Ortiz launches 13 long balls
Red Sox slugger unable to reach championship round
PITTSBURGH -- In typical Big Papi fashion, David Ortiz gave the Allegheny River an extensive workout during Monday's CENTURY 21 Home Run Derby. The left-handed masher hit one monster shot that traveled an estimated 488 feet before making a direct landing into the kayak-filled water that rests behind the right-field stands at PNC Park.
And during his 10-homer first round -- placing him second overall heading into the second round -- Ortiz hit the river on the bounce four other times, giving the packed house reason to shriek with awe.
"You know, you have to put everything you have into it," Ortiz said. "It's a little crazy, but that's how it goes. I guess I was a little powerful. I left everything in the first round, I guess, like always."
By the end of the night, Ortiz, who played a 19-inning game for the Red Sox 24 hours earlier, wore down.
For the second year in a row, Ortiz hit just three long balls in the semifinals and didn't qualify for the championship round. Still, he was very much front and center during the competition, which included many of the game's elite strongmen. Ryan Howard, the young slugger of the Phillies, won the competition.
"Well, yeah, I'm happy," said Ortiz. "It's not all about winning, it's about the fans who get involved in this -- and they try to have fun -- so we try to put on a good show. This is fun to do. A lot of players walk away from doing it, but the guys that decided to do it -- it's good for the fans, it's good for the game. Like I said, it's all about having fun."
Ortiz took his hacks with his cap on backwards, Ken Griffey Jr. style. D'Angelo Ortiz, David's son, celebrated his second birthday by taking in much of the competition from Big Papi's -- make that Big Papa's -- lap.
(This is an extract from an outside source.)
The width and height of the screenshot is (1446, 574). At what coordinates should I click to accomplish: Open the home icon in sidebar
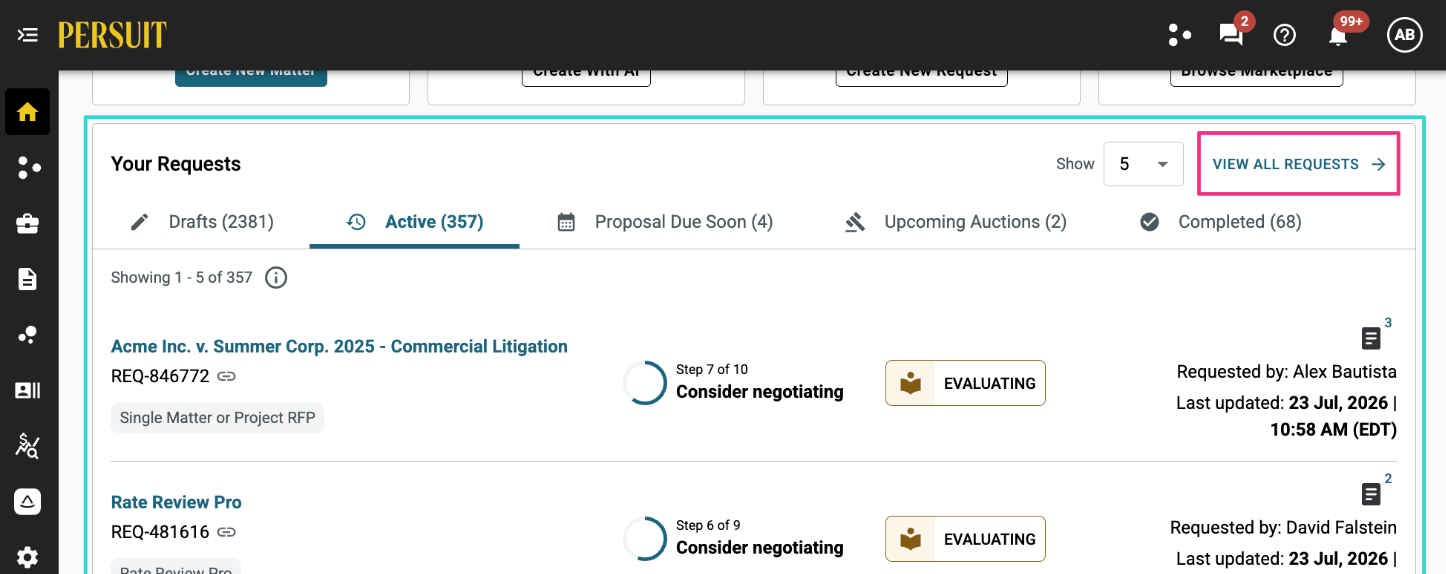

"It was fun to be with my kids," Ortiz said. "We've been gone [on a road trip] for a long time."
Perhaps Ortiz, who has 31 homers and 87 RBIs, used up his quota of long balls in the games that count. Ortiz finished the first half at a red-hot pace, with eight homers in his last nine games.
"I feel more pressure doing that than in the game," Ortiz said. "All you want to do is hit the ball out. It looks easy, but it's not like in the game where you have speed [from the pitch] ... you have to put a lot into it."
Ortiz used Phillies bullpen coach Ramon Henderson as his pitcher. Henderson served up the pitches in Bobby Abreu's record-setting performance last year in July.
The Home Run Derby was just the start of the All-Star festivities for Ortiz, who will bat third and start at first base for the American League in Tuesday's game.
"Well, you know, whoever wins this is going to have the home-field advantage in the World Series. I think it's very important for each league to win," Ortiz said. "You know everybody is going to try to do their best out there."
Ian Browne is a reporter for MLB.com. This story was not subject to the approval of Major League Baseball or its clubs.